ETFC will go UP
$80.00 on 3/26/08
$23.40 (-36.07% from time of market call)
This week ETFC announced a realignment to focus on the retail business. Due to credit market turmoil, the company is taking a $325mm charge in 2007 and is reducing the midpoint of its guidance from $1.60 to $1.10.
Hypothetically, if we start at the midpoint of the 2007 guidance of $1.10 and add back the non-recurring earnings headwinds unusual to 2007 ($100mm-$150mm in provision for loan loss, $0mm-50mm in securities impairment and $32mm in restructuring charges), we arrive at a 2008 EPS estimate of $1.30, without assuming any business growth. With such an estimate for 2008 EPS is $1.30, the stock is currently trading around 7.3x 2008 P/E, way below its primary comps of TD Ameritrade at 14.2x and Charles Schwab at 17.6x.

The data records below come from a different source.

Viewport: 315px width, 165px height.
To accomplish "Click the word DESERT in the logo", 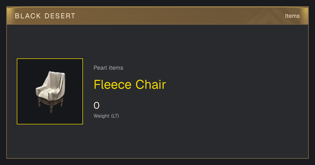I will tap(60, 16).
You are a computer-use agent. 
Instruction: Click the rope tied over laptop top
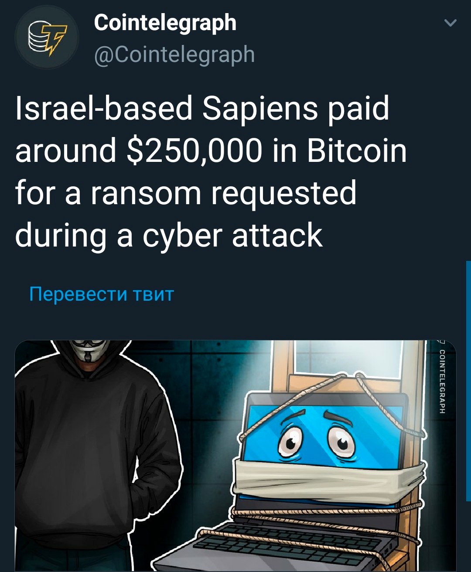(x=331, y=401)
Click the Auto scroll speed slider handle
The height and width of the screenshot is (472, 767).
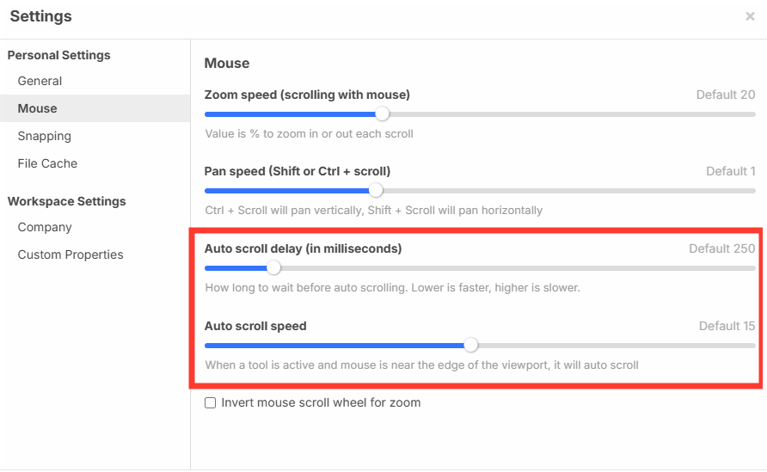pyautogui.click(x=470, y=346)
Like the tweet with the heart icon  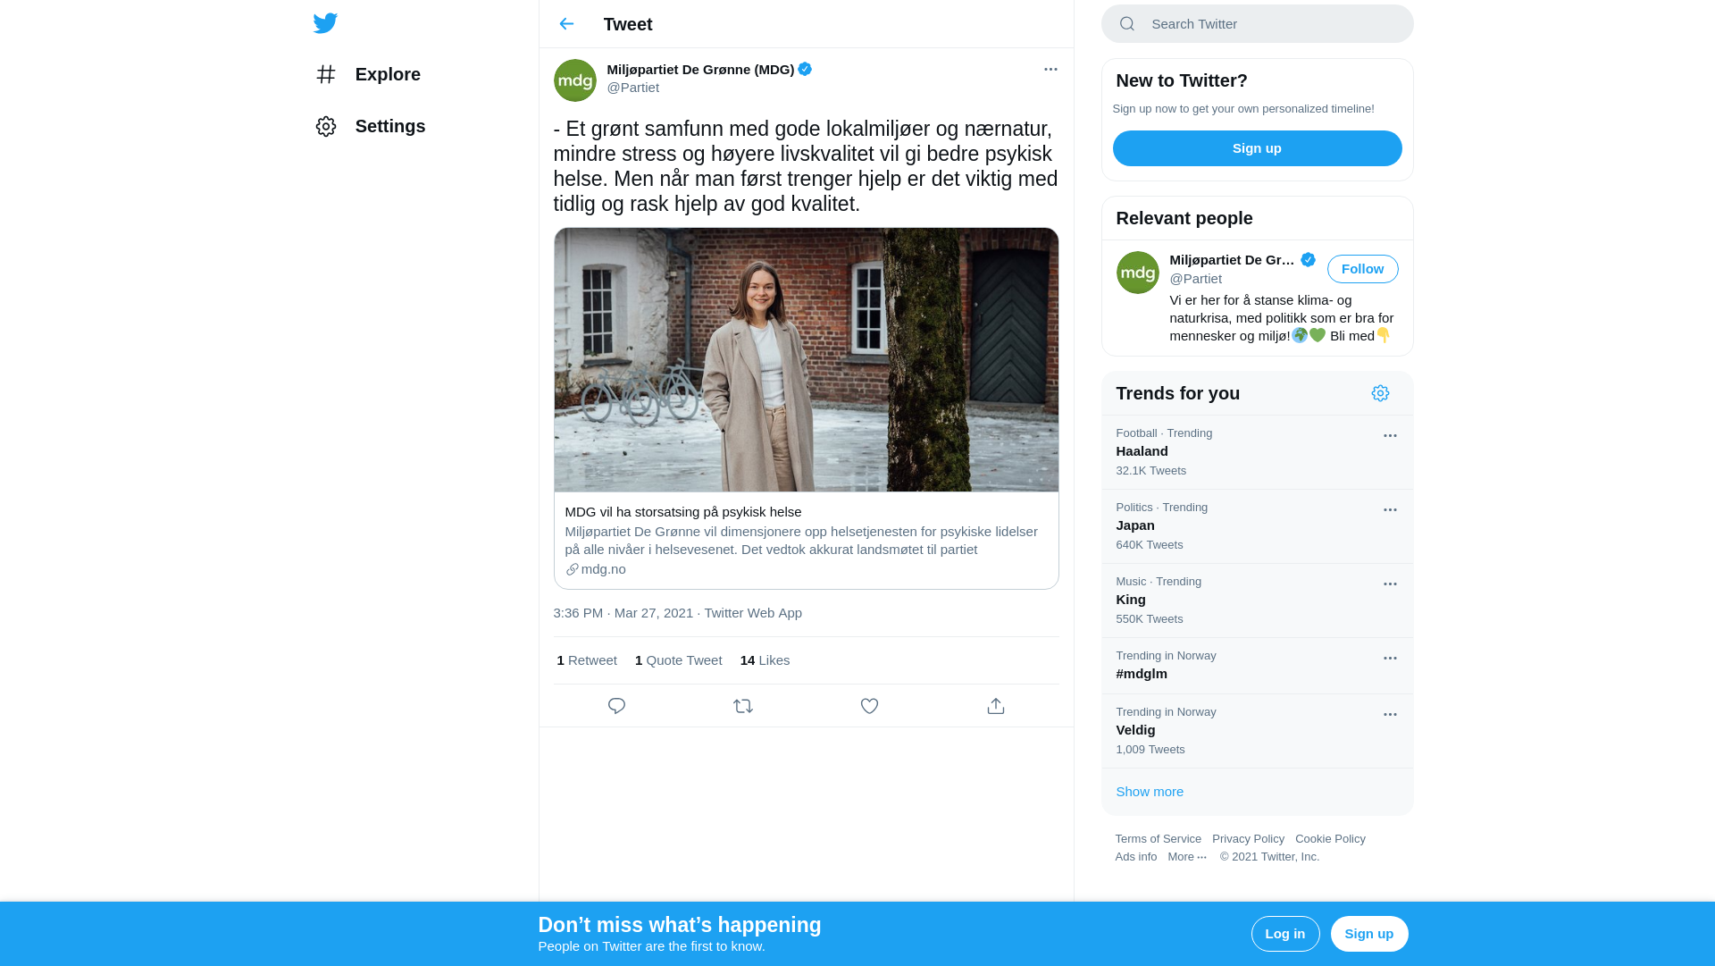tap(869, 706)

ETFC has also indicated that if the entire $3.3bn ABS portfolio were to be sold into the marketplace today, it would likely require about a 350mm - $400mm markdown, well beyond the $100mm write-down the company will take this quarter. As the company is not in a liquidity crunch, such that it would be in a position of having to sell these investments to raise cash, it is valuing them with an eye to hold to maturity, and as such is writing them down on the basis of their reduced value from impairments of underlying collateral that could reduce future cash flows from these assets. This approach is more reflective of the true economics for ETFC, as the dislocated prices at which ABS trade currently in the market are not reflective of any prices the company is likely to realize. This actually highlights the difference in the way banks approach valuation of these securities versus a broker-dealer. Brokers, who hold these securities on their trading books are forced to write them down to prices that they would be able to sell them for. These opposing methodologies are likely to continue to spark controversy and raise questions around earnings quality in the weeks and months ahead.
I think that ETFC has sufficient liquidity to weather the current storm. Evidently, the FHLB concurs as it has raised the company's available borrowing capacity from $10bn to $13bn. EFTC's repo agreements are also primarily backed by AAA FNMA and GNMA securities. To date, ETFC has not seen material changes in its ability to fund its balance sheet either on the availability side or pricing.